Identifiers
- Symbol: ACVR2A
- Alt. symbols: ACVR2
- NCBI gene: 92
- HGNC: 173
- OMIM: 102581
- RefSeq: NM_001616
- UniProt: P27037

Other data
- Locus: Chr. 2 q22.2-23.3

Search for
- Structures: Swiss-model
- Domains: InterPro

= Activin type 2 receptors =

Protein family

The activin type 2 receptors belong to a larger TGF-beta receptor family and modulate signals for transforming growth factor beta ligands. These receptors are involved in a host of physiological processes including, growth, cell differentiation, homeostasis, osteogenesis, apoptosis and many other functions. There are two activin type two receptors: ACVR2A and ACVR2B.

Despite the large amount of processes that these ligands regulate, they all operate through essentially the same pathway: A ligand binds to a type 2 receptor, which recruits and trans-phosphorylates a type I receptor. The type I receptor recruits a receptor regulated SMAD (R-SMAD) which it phosphorylates. The RSMAD then translocates to the nucleus where it functions as a transcription factor.

== Function ==

Several ligands that signal through the activin type 2 receptors regulate muscle growth. Myostatin, a TGF-beta superfamily member, is a negative regulator of muscle growth. Myostatin binds to ACVR2B and to a lesser extent ACVR2A. In mice that were ACVR2A ^{−/−} (null) mutants there was an increase in all four muscle groups studied (pectoralis, triceps, quadriceps, and gastrocnemious/plantaris muscles). Two of these muscle groups (pectoralis and triceps) were increased in ACVR2B ^{−/−} (null) mutants.

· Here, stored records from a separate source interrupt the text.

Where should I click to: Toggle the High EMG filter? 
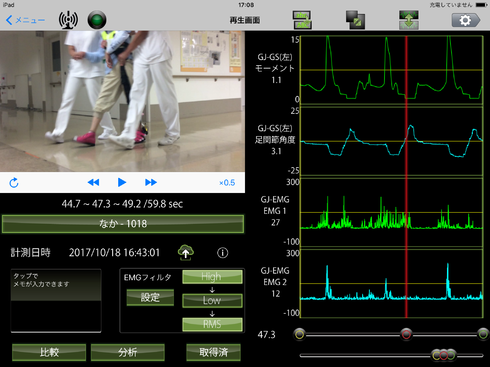[x=212, y=277]
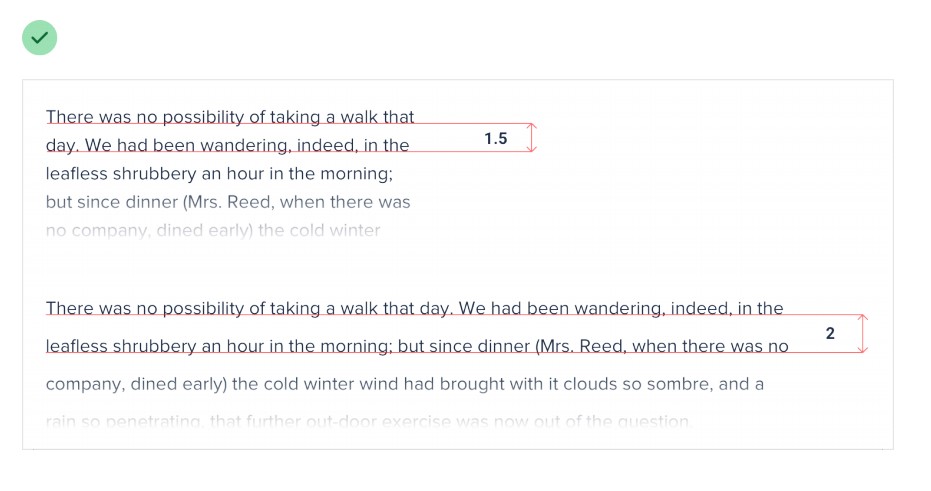Click the red line under top paragraph's second line
Image resolution: width=931 pixels, height=491 pixels.
(x=289, y=152)
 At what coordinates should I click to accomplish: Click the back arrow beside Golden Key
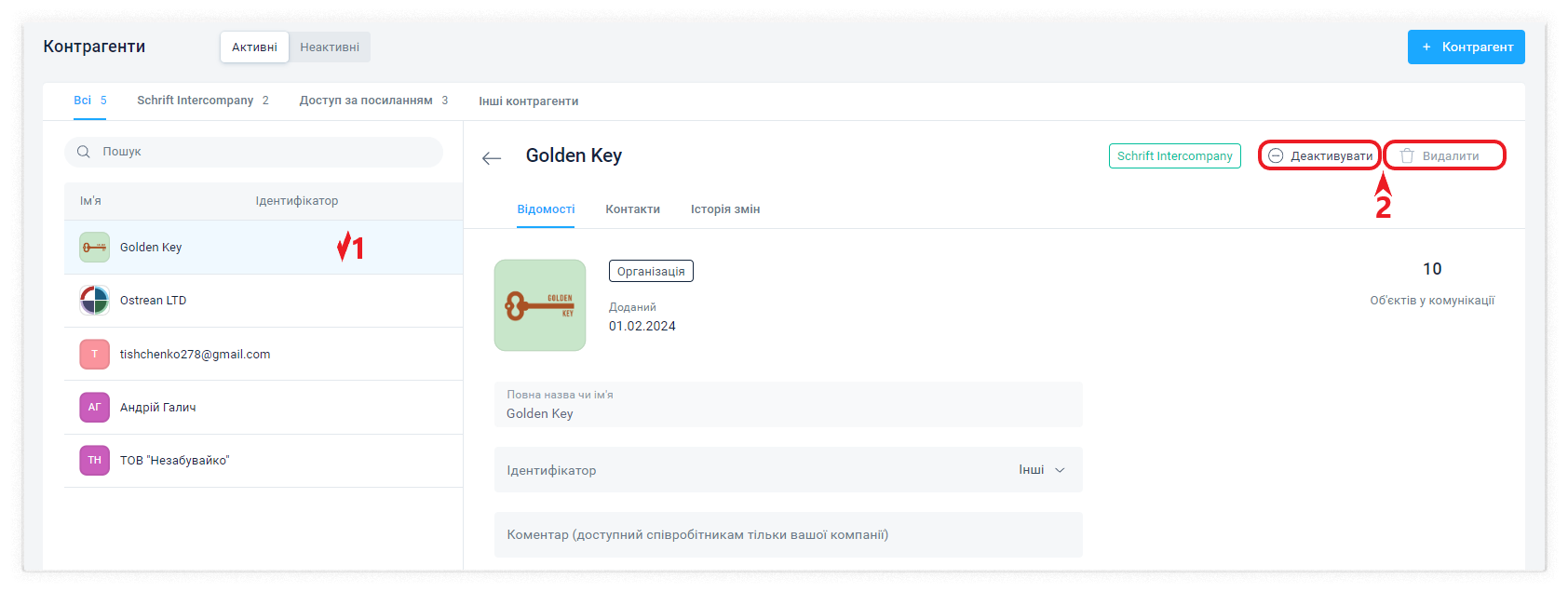click(492, 158)
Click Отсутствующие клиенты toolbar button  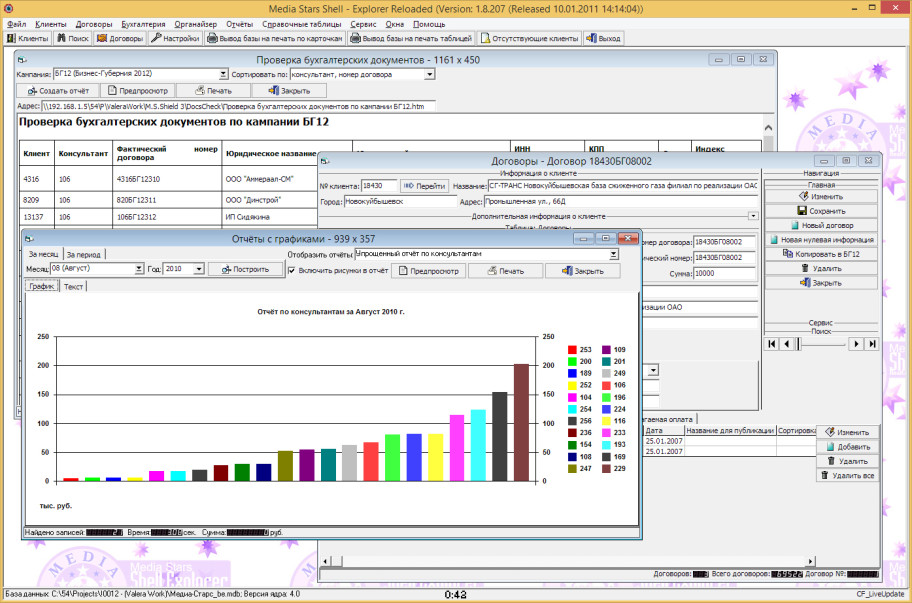point(529,39)
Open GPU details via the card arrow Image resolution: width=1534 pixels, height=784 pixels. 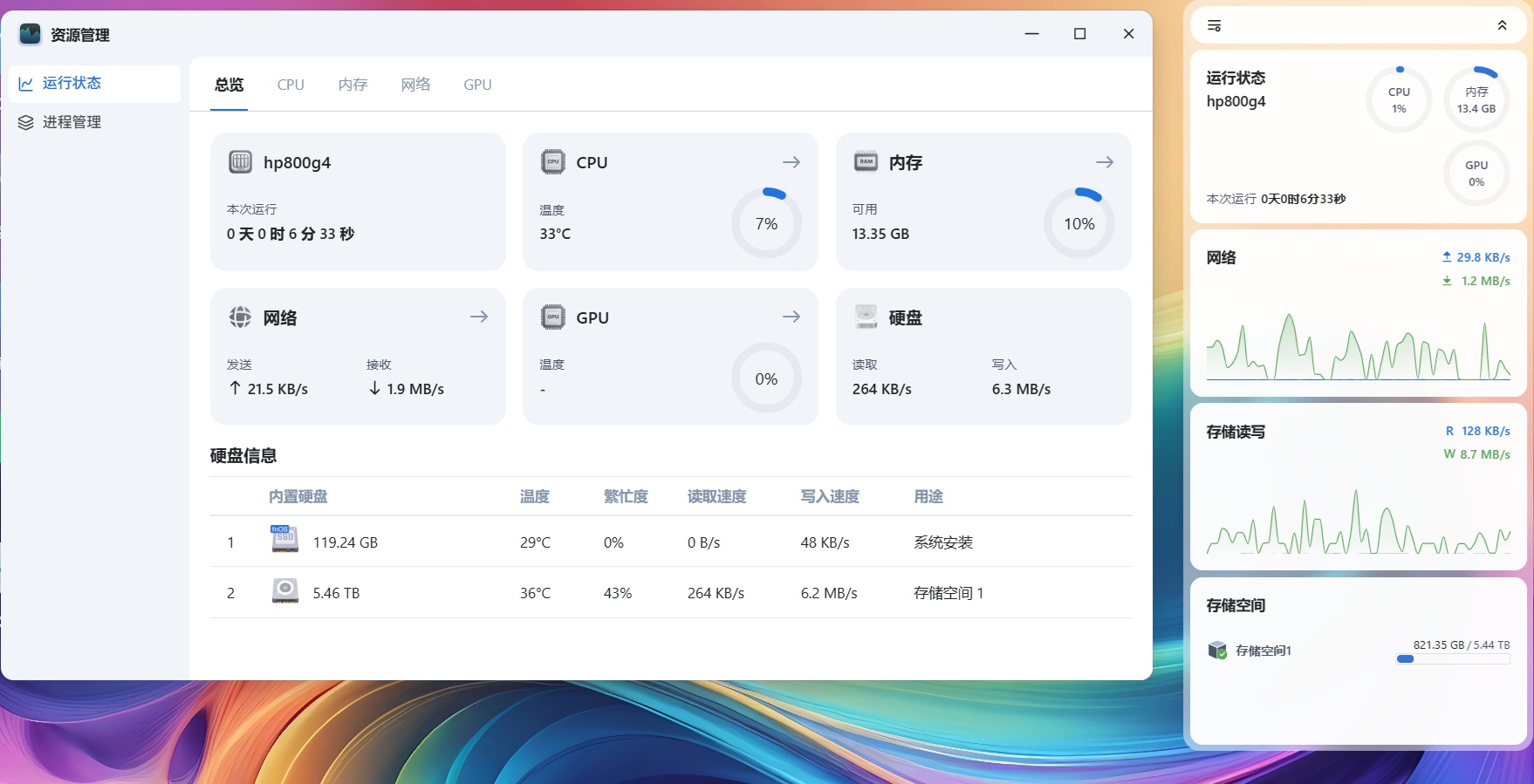pyautogui.click(x=791, y=317)
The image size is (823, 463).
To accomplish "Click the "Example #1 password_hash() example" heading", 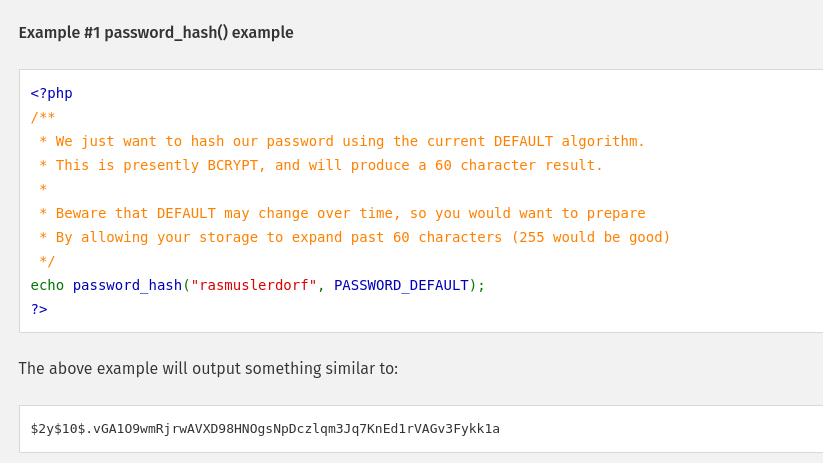I will pyautogui.click(x=156, y=32).
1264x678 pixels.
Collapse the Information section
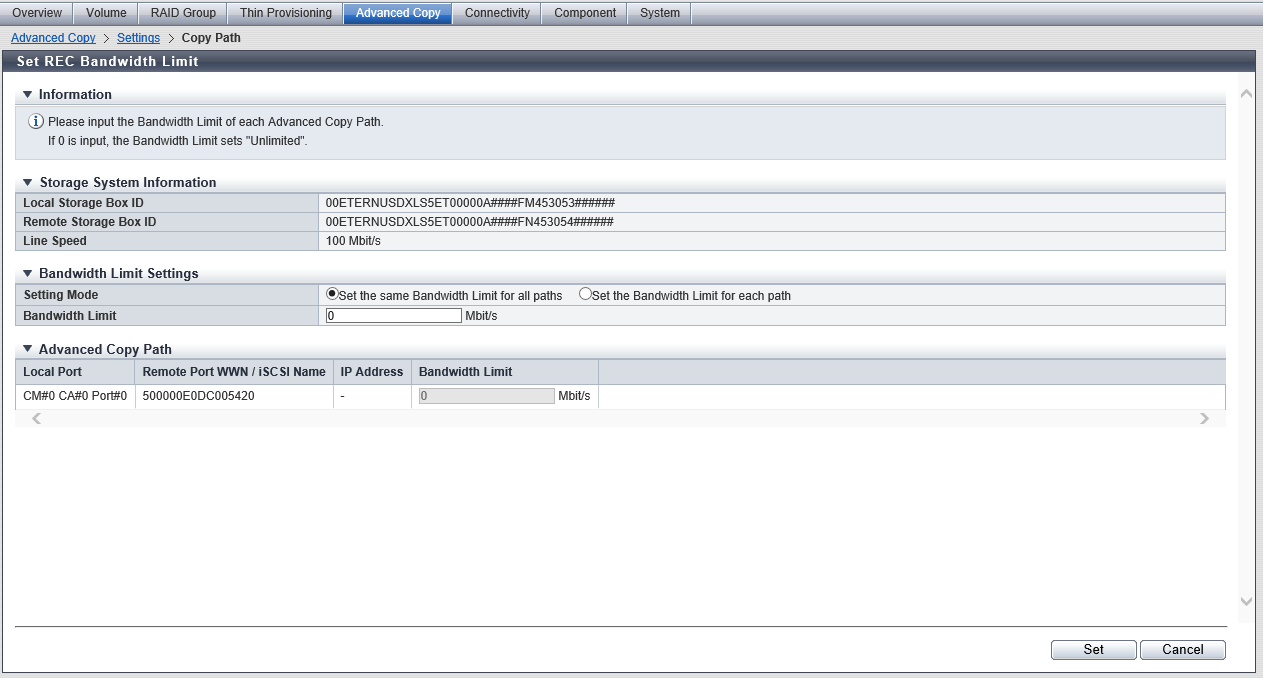coord(28,95)
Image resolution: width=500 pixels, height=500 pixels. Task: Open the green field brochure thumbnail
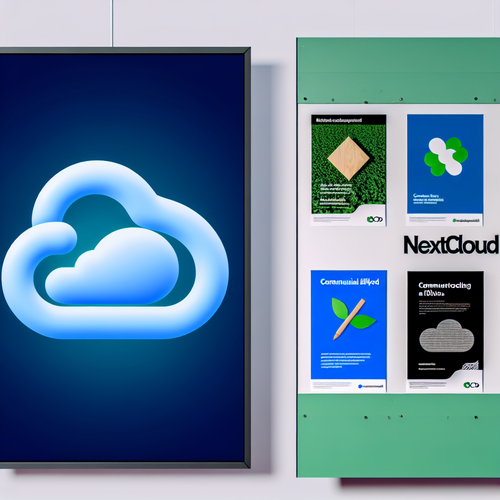pos(349,170)
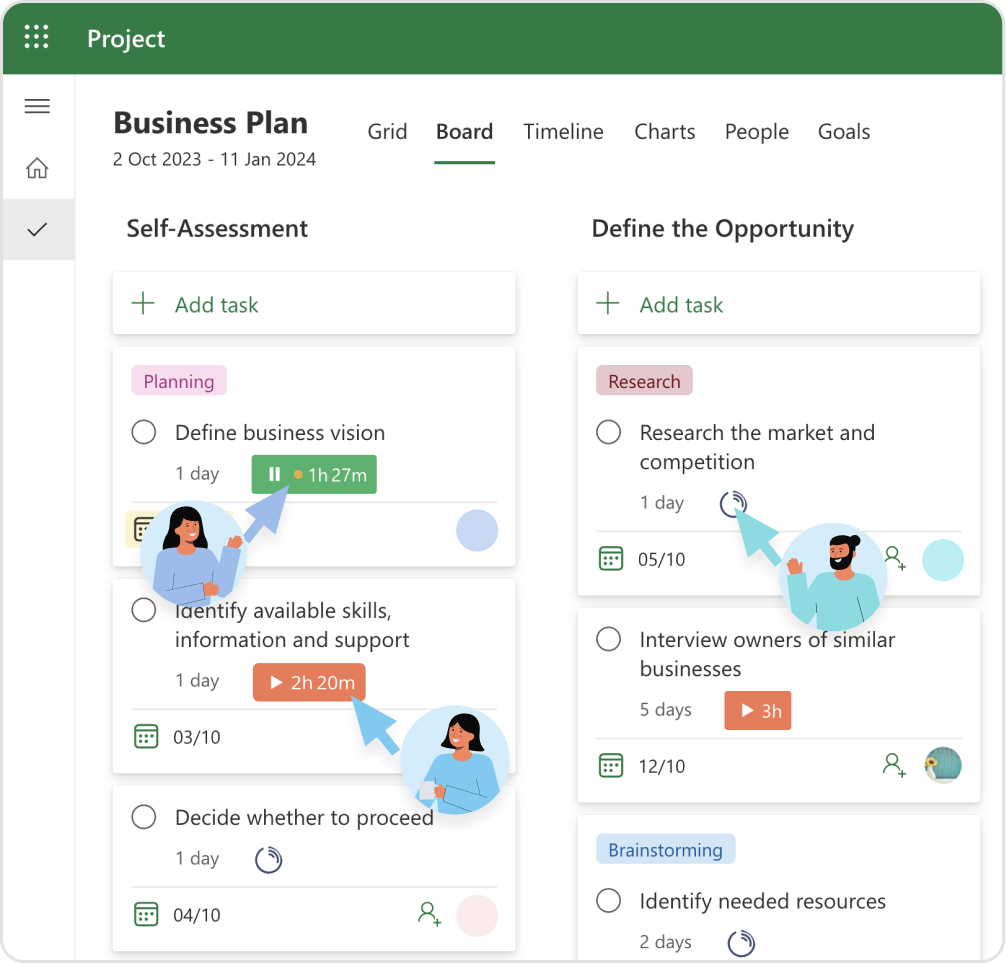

Activin plays a significant role in reproduction. ACVR2 receptors are present in the testis during testicular development. ACR2A and ACVR2B was found to be localized primarily in the gonocytes as well as in sertoli cells. These cells are responsive to both autocrine and paracrine activin B signaling, which controls their proliferation. Cells of the epididymis also have ACVR2A receptors present. ACVR2B receptors were found to be localized in the rete testis.

== Clinical significance ==

The ACVR2 gene is often found inactivated in prostate cancer and tumors with microsatellite instability.

In a lab, it has been shown that truncated mutations in the ACVR2 gene causes a significant reduction in activin mediated cell signaling. In 58.1% of microsatellite unstable (MSI-H) colorectal cancers the ACVR2A gene has been found mutated. It also plays a role in non-MSI-H colorectal cancers.